New legislation could force schools to stop underreporting cyberattacks
ROCKLIN - Repeated cyber-breaches at schools are not uncommon. But as we've previously reported, schools and districts often hide them from parents. New legislation could change that.
Most kids understand the risk of a cyberattack.
"They can use it all the dark web," said Michael.
It appears, though, that many school districts and lawmakers may not.
From Toledo to Texas, there are reports of data from breaches available on the dark web where kids' information sells for a premium. In Toledo, there were accounts being opened in kids' names.
Last year, we reviewed more than 100 cybersecurity incidents at California schools, but when we asked local school districts about their policies for tracking and reporting cybersecurity breaches, only one out of 50 confirmed it actually had a policy.
"There's a lot of evidence starting to emerge that school districts are actively seeking to avoid disclosure," said Doug Levin, director of the non-profit K12 Cybersecurity Information Exchange, which tracks publicly reported cyberattacks.

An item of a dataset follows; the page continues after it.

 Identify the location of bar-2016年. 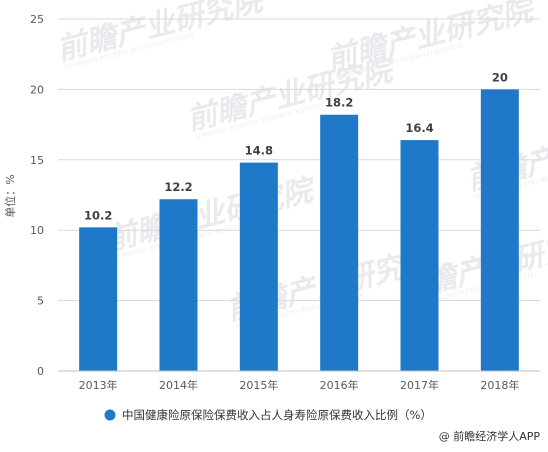
(340, 242).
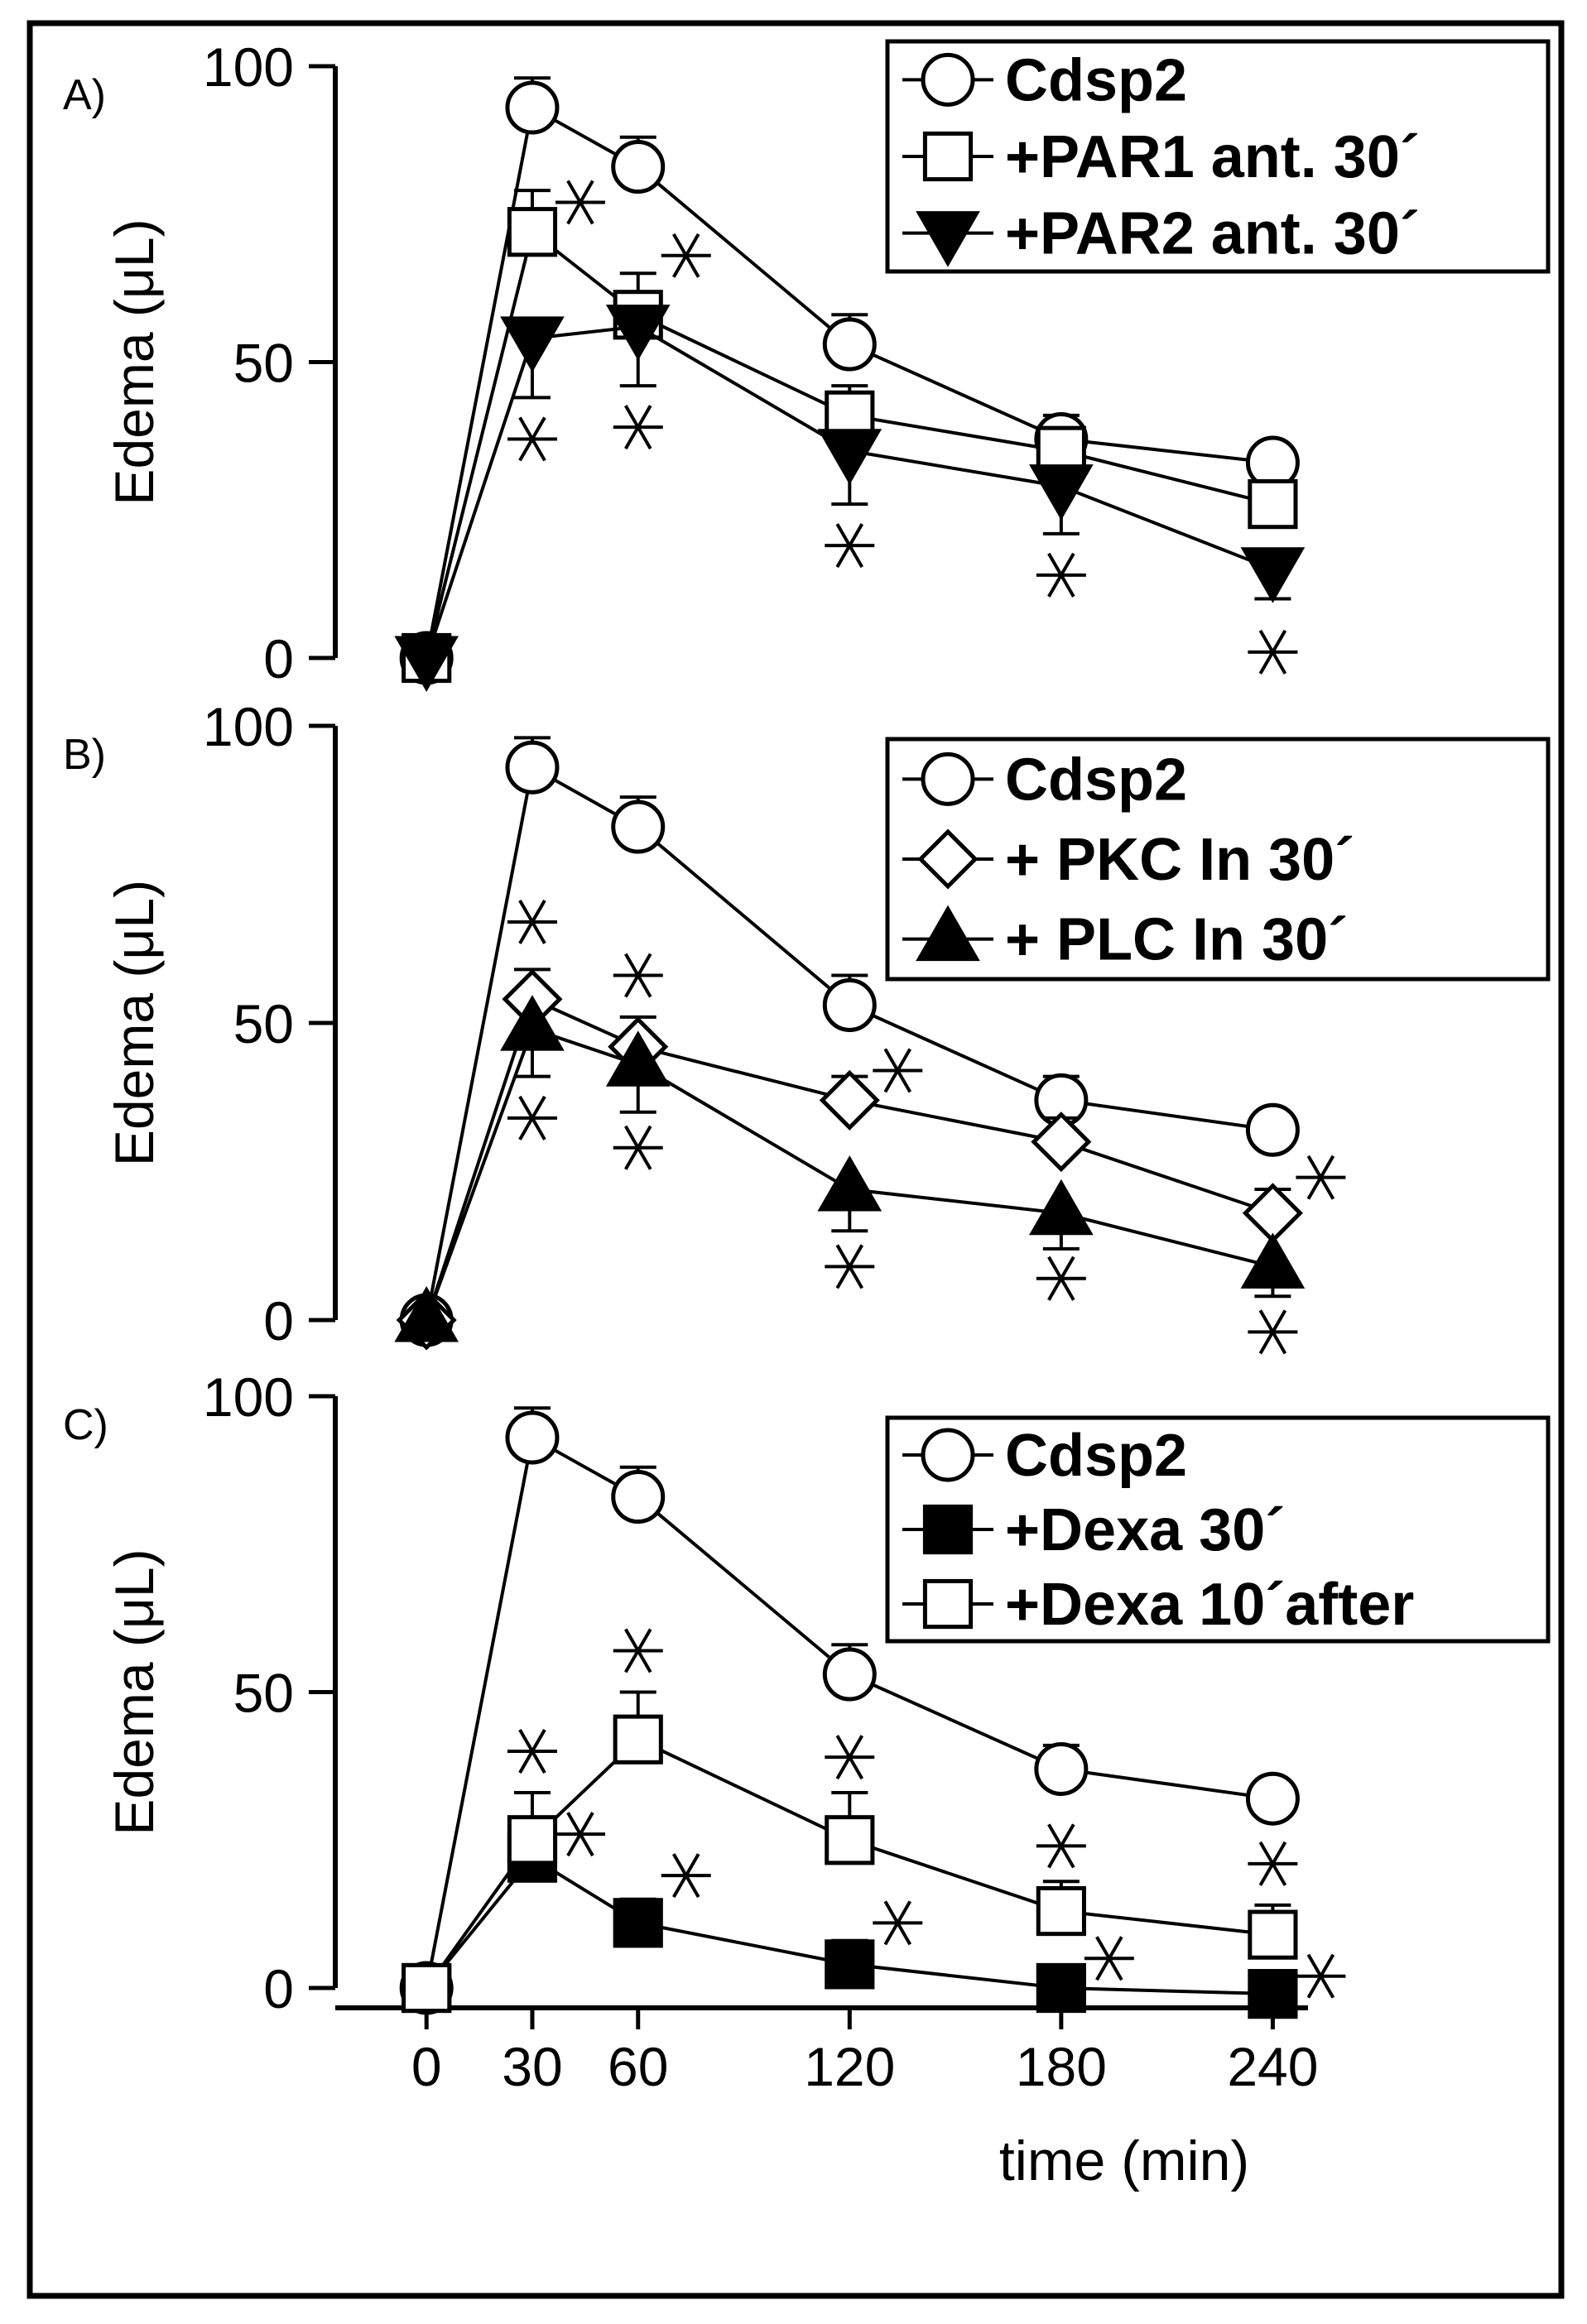 This screenshot has height=2324, width=1587. I want to click on legend: Cdsp2 +Dexa 30´ +Dexa 10´after, so click(1218, 1530).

But Levin says most schools never report them. This year's annual K-12 cybersecurity report, which cited our investigation, reports a decrease in public reporting by schools, often leaving policymakers, and the victims themselves, in the dark.
"The parents, the students, the educators, they can't take the steps they need to take to protect themselves and their own identities," he said.
California historically tops the FBI's internet crime report for total victims and money lost. Although we're among the top states for school cyberattacks, there is (no) requirement (for schools) to report ransomware attacks to either state or federal entities.
And while schools are required to report certain breaches to victims, we found that many don't due to lack of enforcement or loopholes. For instance, one local district that didn't report two recent attacks told us it would only notify families based on advice from its insurer.
"The insurance companies should not be the ones making that determination," said Levin.
Speaking of loopholes, this new bill would have required districts to report even attempted cyberattacks to parents. But Levin notes it's been significantly watered down. It only requires schools to report breaches to the state's cybersecurity agency, and only if they impact more than 500 people -- meaning victimized children and their parents may remain in the dark.
Levin says that many schools have fewer than 500 kids so they may not have to report breaches. And most breaches happen to vendors, not the school itself, so it's not clear how, or if, vendor breaches would even be tracked.